*** Begin section ***
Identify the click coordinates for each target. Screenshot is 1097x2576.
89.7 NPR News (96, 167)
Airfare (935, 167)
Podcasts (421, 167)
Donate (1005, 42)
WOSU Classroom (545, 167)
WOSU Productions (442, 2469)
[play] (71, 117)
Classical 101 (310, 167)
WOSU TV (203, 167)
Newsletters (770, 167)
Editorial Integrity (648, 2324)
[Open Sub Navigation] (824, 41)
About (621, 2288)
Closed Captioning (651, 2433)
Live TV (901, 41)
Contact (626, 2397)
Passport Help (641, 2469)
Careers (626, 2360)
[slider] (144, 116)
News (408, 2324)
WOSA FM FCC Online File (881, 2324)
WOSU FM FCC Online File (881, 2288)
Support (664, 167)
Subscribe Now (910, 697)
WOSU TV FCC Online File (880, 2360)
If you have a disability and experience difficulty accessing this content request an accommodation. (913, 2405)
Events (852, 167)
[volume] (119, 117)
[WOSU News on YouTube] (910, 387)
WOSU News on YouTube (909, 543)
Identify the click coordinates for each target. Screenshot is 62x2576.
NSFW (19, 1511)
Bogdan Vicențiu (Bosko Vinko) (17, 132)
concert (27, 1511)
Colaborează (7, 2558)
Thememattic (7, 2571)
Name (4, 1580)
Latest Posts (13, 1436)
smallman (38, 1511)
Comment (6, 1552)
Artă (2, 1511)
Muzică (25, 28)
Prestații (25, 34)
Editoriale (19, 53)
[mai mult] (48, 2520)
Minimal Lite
*** End section ***
ASSIGNMENT
The whole listing above, restated word for word, is the required answer.

EXERCISE RESPONSE
Identify the click coordinates for each target. Screenshot is 1097x2576.
89.7 NPR News (96, 167)
Airfare (935, 167)
Podcasts (421, 167)
Donate (1005, 42)
WOSU Classroom (545, 167)
WOSU Productions (442, 2469)
[play] (71, 117)
Classical 101 (310, 167)
WOSU TV (203, 167)
Newsletters (770, 167)
Editorial Integrity (648, 2324)
[Open Sub Navigation] (824, 41)
About (621, 2288)
Closed Captioning (651, 2433)
Live TV (901, 41)
Contact (626, 2397)
Passport Help (641, 2469)
Careers (626, 2360)
[slider] (144, 116)
News (408, 2324)
WOSA FM FCC Online File (881, 2324)
WOSU FM FCC Online File (881, 2288)
Support (664, 167)
Subscribe Now (910, 697)
WOSU TV FCC Online File (880, 2360)
If you have a disability and experience difficulty accessing this content request an accommodation. (913, 2405)
Events (852, 167)
[volume] (119, 117)
[WOSU News on YouTube] (910, 387)
WOSU News on YouTube (909, 543)
Identify the click coordinates for each target. Screenshot is 62x2576.
NSFW (19, 1511)
Bogdan Vicențiu (Bosko Vinko) (17, 132)
concert (27, 1511)
Colaborează (7, 2558)
Thememattic (7, 2571)
Name (4, 1580)
Latest Posts (13, 1436)
smallman (38, 1511)
Comment (6, 1552)
Artă (2, 1511)
Muzică (25, 28)
Prestații (25, 34)
Editoriale (19, 53)
[mai mult] (48, 2520)
Minimal Lite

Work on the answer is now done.